The Belt of Venus and the Shadow of the Earth is available in hardcover here.
VICE: When did you meet each other?
Inka and Niclas: We met in the south of Sweden while studying photography in 2005. Niclas came from the north of Sweden, and had previously worked in the steel industry. He was into 80s metal and had the hair to match. Inka was into old photographic processes, she was a born vegetarian, and she sewed her own clothes in a sort of hippie, grandma style. We both found the other kind of strange and interesting. Our apartments were really close and we started spending a lot of time together in this super small village.
And when did you begin working together, creatively?
We started discussing doing a project together after graduation, at the same time we had also become a couple. We helped each other a lot while studying, so we knew the other’s work very well. Then, years ago, we went to a friend’s super simple house far out in a coffee field in Tanzania. The house’s lighting ran on a car battery, and for one of us to use the shower, the other had to pump on something like a step machine. From the porch we could gaze up at Mount Kilimanjaro.

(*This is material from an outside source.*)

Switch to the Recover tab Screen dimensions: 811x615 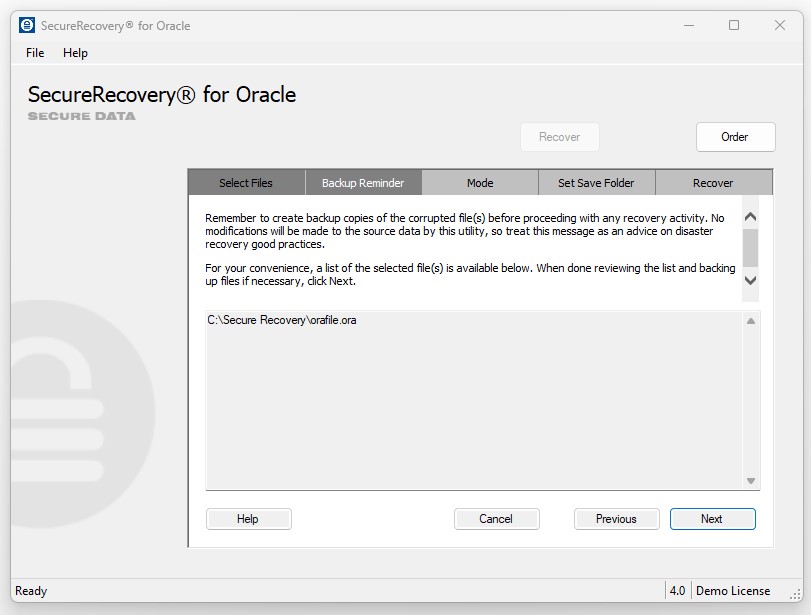tap(713, 183)
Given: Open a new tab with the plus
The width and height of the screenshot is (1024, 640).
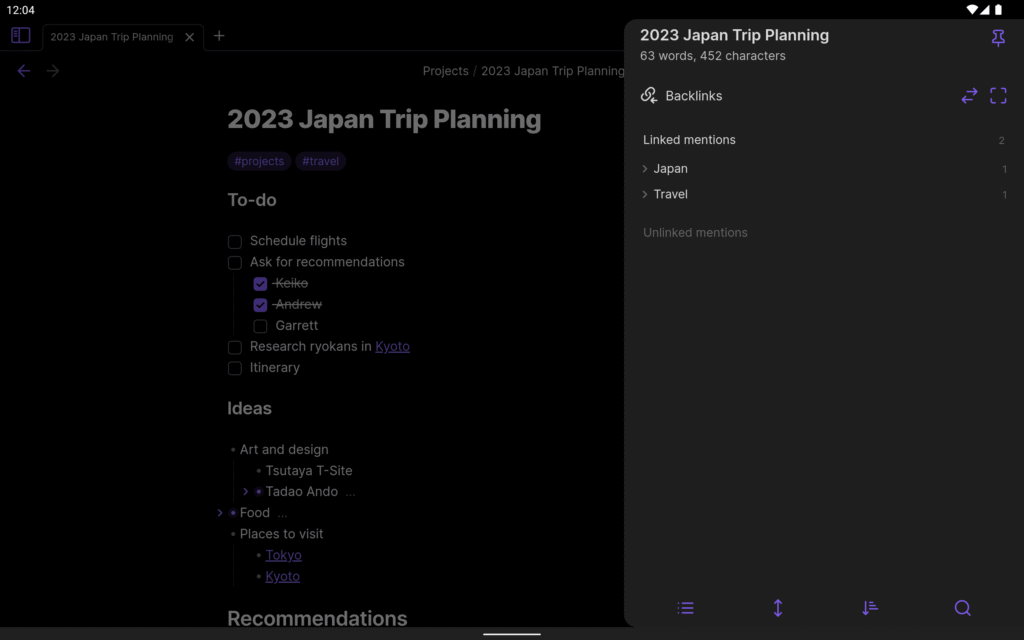Looking at the screenshot, I should 219,36.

We ended up staying there for three months, just working every day. We’d decided to execute every little grain of an idea we had, to figure out what we would be like as a duo. In the end, we used maybe four or five photographs from the thousands we took during our time in that house. It’s been about nine years now and we no longer know any other way to work than together.
Much of your work in The Belt of Venus and the Shadow of the Earth looks impossible to have occurred naturally. Tell me more about achieving these images, technically.
We always keep it really simple gear-wise, we own a regular DSLR, a speedlight and one lens. It’s not a big production with six flashes and a wind machine. It’s about doing a lot with a little, and waiting for the right circumstances is a big part of the process. It’s is such a great feeling when everything lines up perfectly, and the photograph becomes something more than what either one us could have planned for.
A lot of the works in the series revolve around performative acts that can only be experienced through the photograph. Everything you see in the images has happened at the moment of exposure. We treat our actions—be it throwing powder into the wind, building a sculpture out of branches or having light briefly colour some rocks—as a performances done in alliance with the landscape, the elements and the camera. We like to explore the camera’s role as a bridge between the physical world and the photographic world.
Given the nature of your work, it only seems fair to ask: what are some of the most beautiful places in the world?
Iceland in general, but especially Jökulsárlón and the black beach covered with stranded icebergs. We’ve been there four times and each has been magic.
Then Koekohe Beach, in New Zealand. When we first arrived at the beach there was this totally magic, foggy, golden-pink sky. We immediately started running around in a panic, rearranging stuff and shooting thinking it will all go away in 10 minutes. After an hour the light was exactly the same, so we slowed down and really started to think about what to do next. We tried another idea for an hour or so, and the light just stayed exactly the same, like a sunrise frozen in the perfect position. We went on working the whole day until we were totally exhausted, and slowly the perfect sunrise just faded into a perfect sunset. It all felt surreal.
Third, Glacier Point in Yosemite at sunset. There’s always a lot of people around since it’s famous, but it’s famous for a reason. We have to slide in Lofoten in Norway and The Tre Cime di Lavaredo in the Dolomites here as well.
You’re shooting the natural world, but the pictures do have an otherworldly feeling to them. Were you ever interested in the occult?
We’ve always been fascinated with the mystique of nature, and we’ve searched for proof of the mystical everywhere: Norse mythology, Pagan religions, even spiritual postcards in gift shops. We’re certainly interested in the aesthetics and the ritualistic spirit of occultists. We often refer to a photograph or a landscape as being “Death Metal,” and we mean that in a very positive way.
What’s next for you? What are you excited to work on in 2017?
We’re exhibiting in Rotterdam in February and we just found out that we might go to Mexico to shoot in January. Otherwise, we just released our second book The Belt of Venus and the Shadow of The Earth. So now we are kind of naked, all the works we care about and have kept are now published. We get to start over in a way, that feels both exciting and a bit frightening. Right now we’re working on these photographic sculptures; bending our pictures onto 3 dimensional plaster shapes, melting our images over natural objects. It’s fairly a new direction for us.